Covid 19 - A ciência ainda não sabe se uma pessoa curada pode voltar a se infectar

Um estudo feito pelo Laboratório de Virologia Molecular (LVM)da univesidade Federal do Rio de Janeiro (UFRJ) com resultados de testes de 648 pessoas e 1.536 amostras, concluiu que uma pessoa contaminada pelo vírus que tenha desaparecido os sintomas, não está imune e pode continuar a infectar outras pessoas e voltar a se contaminar.
Isso quebra a tese inicialmente divulgada pelo ex- ministro Mandetta e depois defendida pelo presidente Bolsonaro de que se 70% do povo se contaminar, a pandemia acaba porque os curados não poderão contaminar outras pessoas que não pegaram o vírus.
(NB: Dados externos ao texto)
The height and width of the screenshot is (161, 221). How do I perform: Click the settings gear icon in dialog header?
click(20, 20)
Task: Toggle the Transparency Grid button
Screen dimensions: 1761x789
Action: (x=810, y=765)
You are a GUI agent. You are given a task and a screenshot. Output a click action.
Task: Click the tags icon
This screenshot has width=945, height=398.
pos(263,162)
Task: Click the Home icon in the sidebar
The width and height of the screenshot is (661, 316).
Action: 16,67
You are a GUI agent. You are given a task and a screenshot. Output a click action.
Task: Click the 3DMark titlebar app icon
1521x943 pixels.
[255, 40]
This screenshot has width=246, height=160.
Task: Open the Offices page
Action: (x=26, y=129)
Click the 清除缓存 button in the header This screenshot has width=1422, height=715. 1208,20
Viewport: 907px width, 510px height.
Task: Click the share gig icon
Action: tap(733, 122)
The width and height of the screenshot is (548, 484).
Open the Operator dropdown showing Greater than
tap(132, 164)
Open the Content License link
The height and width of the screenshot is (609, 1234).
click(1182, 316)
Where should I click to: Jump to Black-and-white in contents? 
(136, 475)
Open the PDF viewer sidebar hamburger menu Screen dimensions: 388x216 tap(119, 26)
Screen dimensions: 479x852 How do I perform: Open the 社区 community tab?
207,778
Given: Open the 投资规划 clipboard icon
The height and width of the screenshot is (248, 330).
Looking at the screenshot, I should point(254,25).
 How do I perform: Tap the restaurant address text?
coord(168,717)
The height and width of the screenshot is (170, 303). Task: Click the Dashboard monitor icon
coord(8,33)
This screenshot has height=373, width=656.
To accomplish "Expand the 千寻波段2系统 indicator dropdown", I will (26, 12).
40% das pessoas continuam positivas em testes moleculares (RT-PCR) após 15 dias do aparecimento dos sintomas, o que leva a sugerir que, potencialmente, continuam contagiosas, mesmo que os sinais da doença tenham desaparecido. O dado preocupa porque 14 dias é o prazo de quarentena para pessoas com sintomas de Covid-19. E há ainda outras que voltam a dar positivo após um resultado de exame molecular para o vírus negativo.
O chamado passaporte imunológico, que garantiria, com a imunidade ao coronavírus, o fim seguro ao distanciamento social, continua a habitar o mundo da ficção científica
A Ciencia ainda não sabe se a pessoa curada pode ou não pegar o vírus outras vez e se existe imunidade apos a cura, por quanto tempo essa imunidade permanece.
Ainda é impossível determinar prazos sobre o surgimento e a manutenção da imunidade de um indivíduo. Até o momento, há somente suposições.

Pelo número de pessoas testadas, essa pesquisa da UFRJ é uma das mais importantes do mundo sobre o assunto.